• _Texto de la página_:
____________________
Y es aquí donde el petróleo se convierte en un elemento clave. Los altos ingresos de los líderes sindicales sirven para tejer una inmensa red de corrupción en donde los sobornos a periodistas y policías son el pan de todos los días. Su influencia es tal, que hasta la presidencia de la república decide echarles una manita al encarcelar injustamente al alcalde de la población rival (una no tan ficticia Ciudad Madera).
En ningún momento oculta su intención de emular los elementos típicos del cine negro: el detective como antihéroe, fracasado pero enjundioso; los fieles compañeros como útiles comparsas, la manipulación de las altas esferas y la mujer fatal, representada en este caso por una periodista fuereña, que termina liándose de manera poco convincente con el atribulado protagonista.
____________________
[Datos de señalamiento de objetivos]
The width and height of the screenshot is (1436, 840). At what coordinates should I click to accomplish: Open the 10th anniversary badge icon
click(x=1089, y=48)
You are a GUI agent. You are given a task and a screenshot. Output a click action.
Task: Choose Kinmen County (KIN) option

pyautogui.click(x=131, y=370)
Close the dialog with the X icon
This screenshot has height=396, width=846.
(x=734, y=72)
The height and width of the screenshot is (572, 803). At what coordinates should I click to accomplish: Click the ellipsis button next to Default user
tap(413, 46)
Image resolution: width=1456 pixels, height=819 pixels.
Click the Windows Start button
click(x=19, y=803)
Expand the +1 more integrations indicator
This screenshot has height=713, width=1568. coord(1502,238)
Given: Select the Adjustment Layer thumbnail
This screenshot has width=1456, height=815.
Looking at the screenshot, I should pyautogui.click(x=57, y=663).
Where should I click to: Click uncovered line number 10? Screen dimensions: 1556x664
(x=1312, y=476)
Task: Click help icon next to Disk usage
____________________
• _Solicitud escrita 1_:
Convierte en una tabla Markdown, con las columnas "Núm" y "Contenido", las líneas de las entradas comprendidas entre la primera y la que contiene "click(x=19, y=803)", ambas incluidas. Omite las líneas en blanco.
• _Solicitud escrita 2_:
Por favor, prosigue la reseña de cine sobre la corrupción petrolera a partir de su última oración.

• _Respuesta escrita 1_:
| Núm | Contenido |
|---|---|
| 1 | The width and height of the screenshot is (1436, 840). At what coordinates should I click to accomplish: Open the 10th anniversary badge icon |
| 2 | click(x=1089, y=48) |
| 3 | You are a GUI agent. You are given a task and a screenshot. Output a click action. |
| 4 | Task: Choose Kinmen County (KIN) option |
| 5 | pyautogui.click(x=131, y=370) |
| 6 | Close the dialog with the X icon |
| 7 | This screenshot has height=396, width=846. |
| 8 | (x=734, y=72) |
| 9 | The height and width of the screenshot is (572, 803). At what coordinates should I click to accomplish: Click the ellipsis button next to Default user |
| 10 | tap(413, 46) |
| 11 | Image resolution: width=1456 pixels, height=819 pixels. |
| 12 | Click the Windows Start button |
| 13 | click(x=19, y=803) |

• _Respuesta escrita 2_:
Aunque uno esperaría que la resolución de los asesinatos fuera el punto central de la historia, lo cierto es que desde muy temprano el asunto parece resuelto, diluyendo el misterio casi a la mitad del metraje. En cambio, la intención es revelar los oscuros manejos de quienes detentan el poder. Al final todo quedará en manos de dos personajes secundarios, uno de los cuales ejecuta su venganza al más puro estilo de Los infiltrados (The departed, 2006).
En su primera película Muñoz había abordado el género con cierta solvencia, aunque el resultado final era similar al de una película hollywoodense estándar. En esta ocasión, aunque se ajusta a los valores clásicos del género, decide empujar un poco más, alejándose del tono grisáceo del concreto y los rascacielos para llevarlo al verde tropical, con sombrero de palma y camisa desabotonada. Tiene sus fallas, principalmente en el desarrollo de sus personajes, pero es una exploración decorosa hacia una nueva variante en el cine de detectives.